───── Input records

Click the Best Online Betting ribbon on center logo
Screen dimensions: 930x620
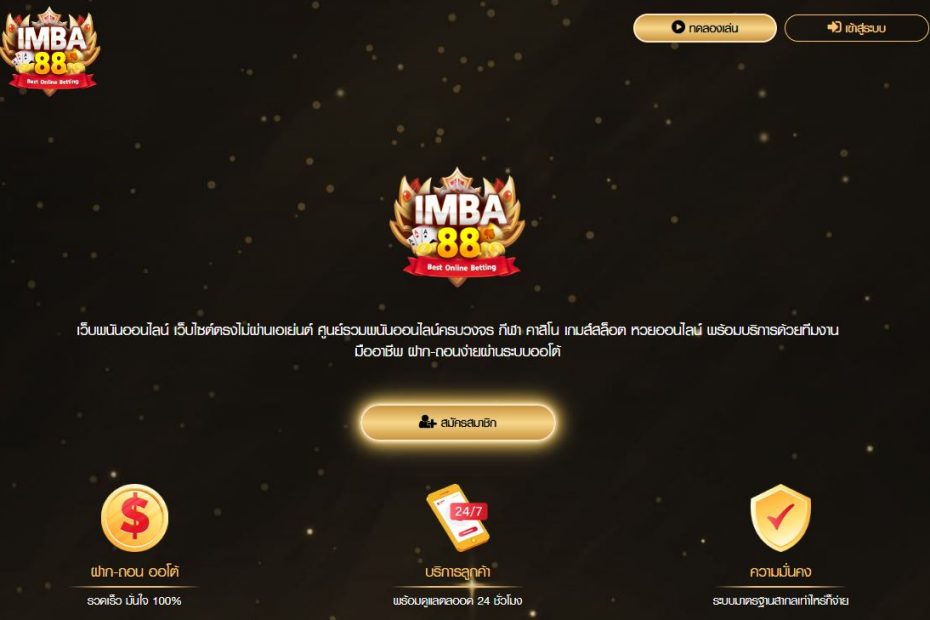tap(461, 268)
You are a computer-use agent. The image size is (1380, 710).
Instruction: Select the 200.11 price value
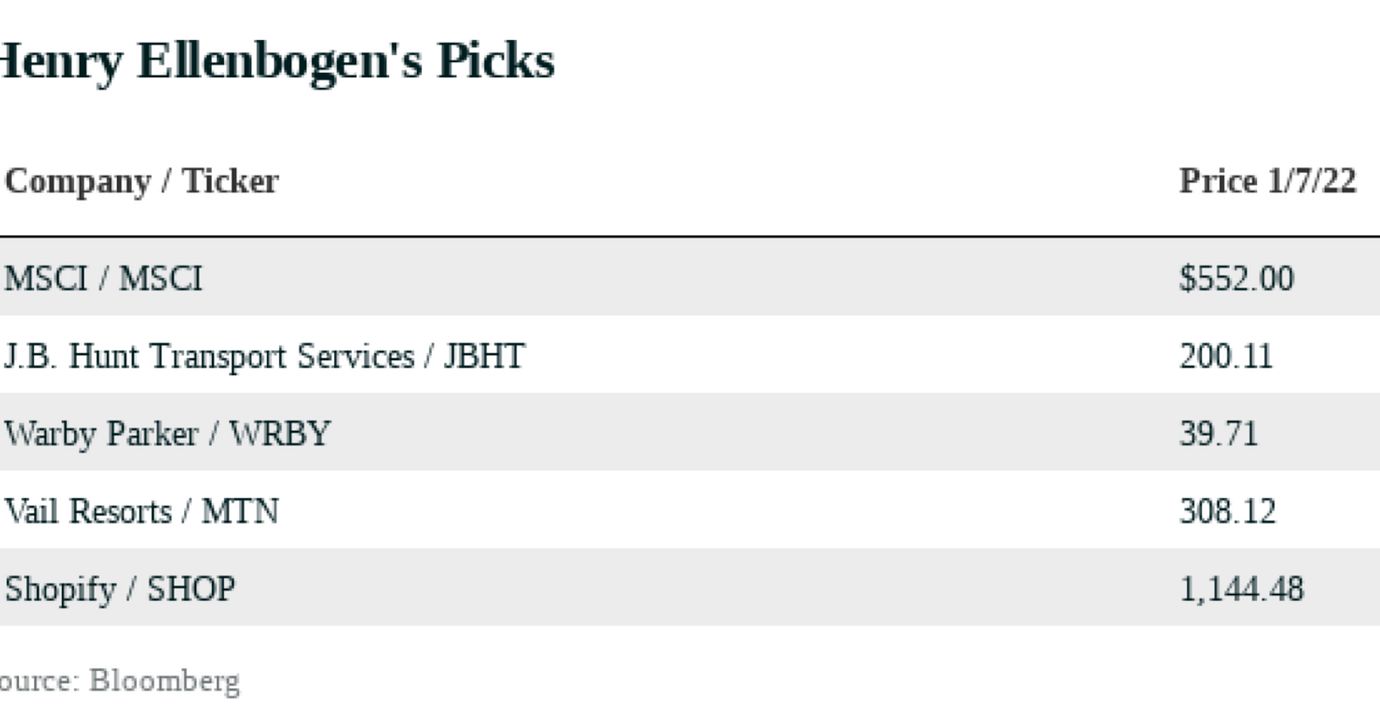click(1226, 356)
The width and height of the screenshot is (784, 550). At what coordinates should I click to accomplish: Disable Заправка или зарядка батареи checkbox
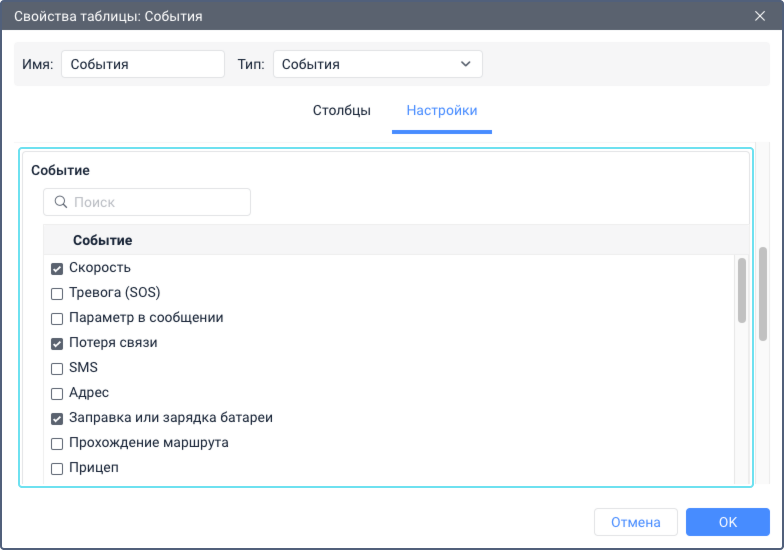click(57, 419)
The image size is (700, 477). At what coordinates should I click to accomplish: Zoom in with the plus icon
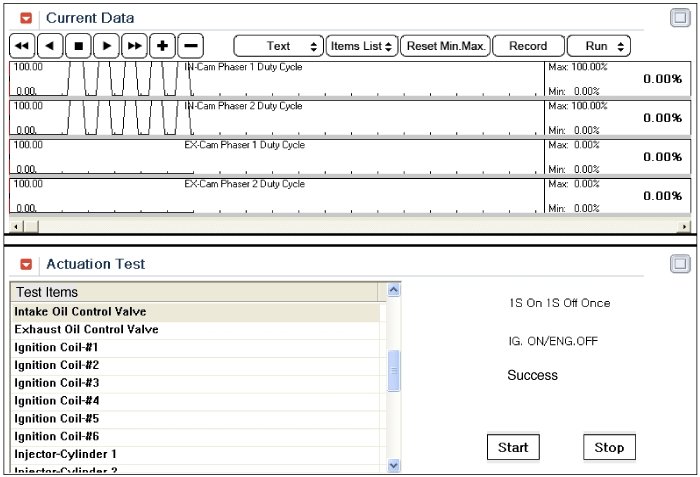162,46
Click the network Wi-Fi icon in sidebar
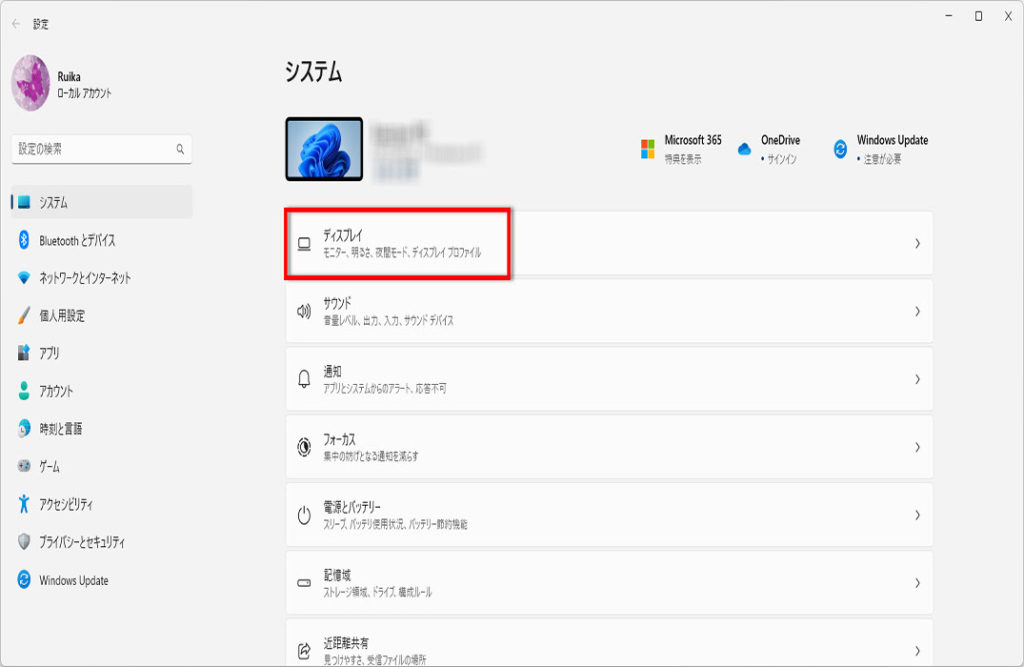 (x=24, y=278)

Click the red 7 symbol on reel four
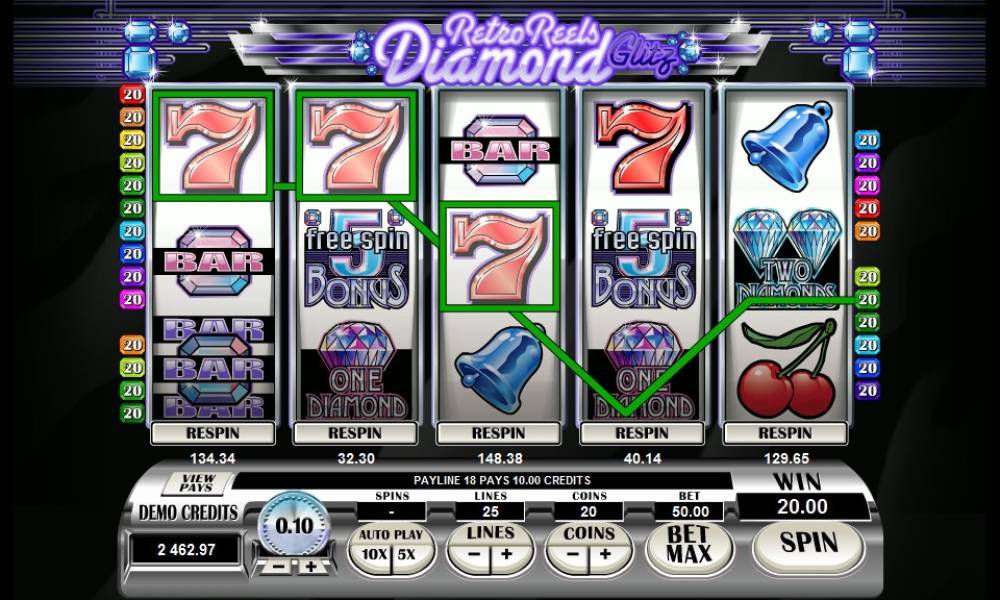pyautogui.click(x=642, y=147)
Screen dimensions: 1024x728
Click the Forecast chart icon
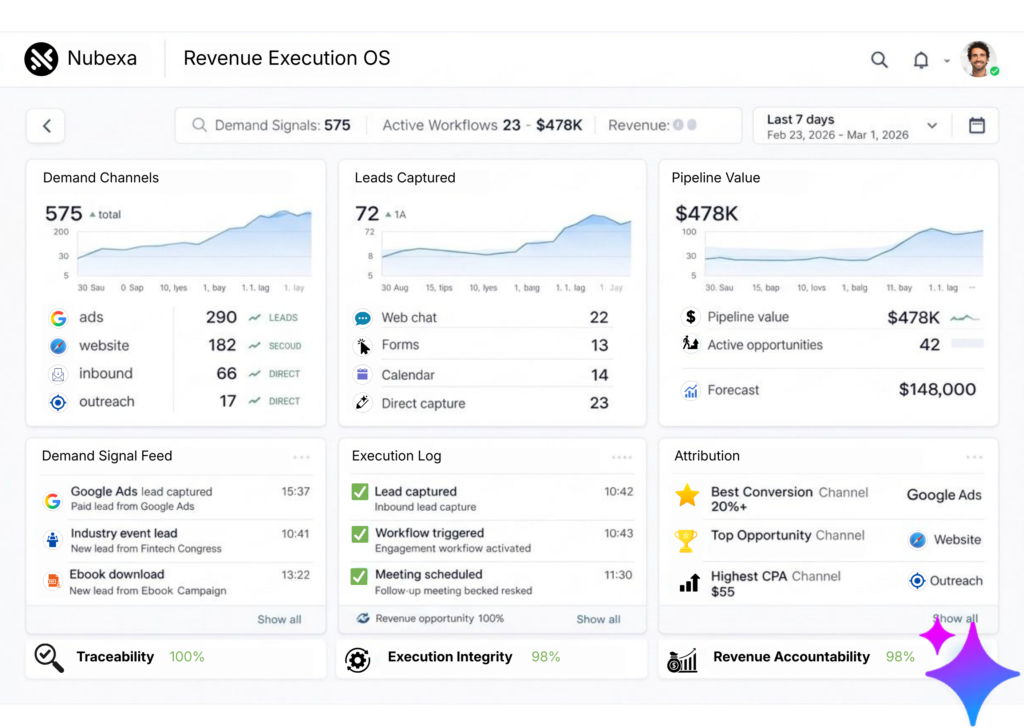click(690, 391)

──────────

Nothing but the lines from the one containing "Screen dimensions: 930x620" through the last line of the material may appear in the answer, transcribed exactly and with no pictures.

#### [Completed task]
Screen dimensions: 930x620
tap(461, 268)
You are a computer-use agent. The image size is (1380, 710).
Instruction: Select the 200.11 price value
click(1226, 356)
The width and height of the screenshot is (784, 550). At what coordinates should I click to accomplish: Disable Заправка или зарядка батареи checkbox
click(57, 419)
The image size is (700, 477). At what coordinates should I click to accomplish: Zoom in with the plus icon
162,46
Click the network Wi-Fi icon in sidebar
 (x=24, y=278)

Click the red 7 symbol on reel four
pyautogui.click(x=642, y=147)
Screen dimensions: 1024x728
Click the Forecast chart icon
click(690, 391)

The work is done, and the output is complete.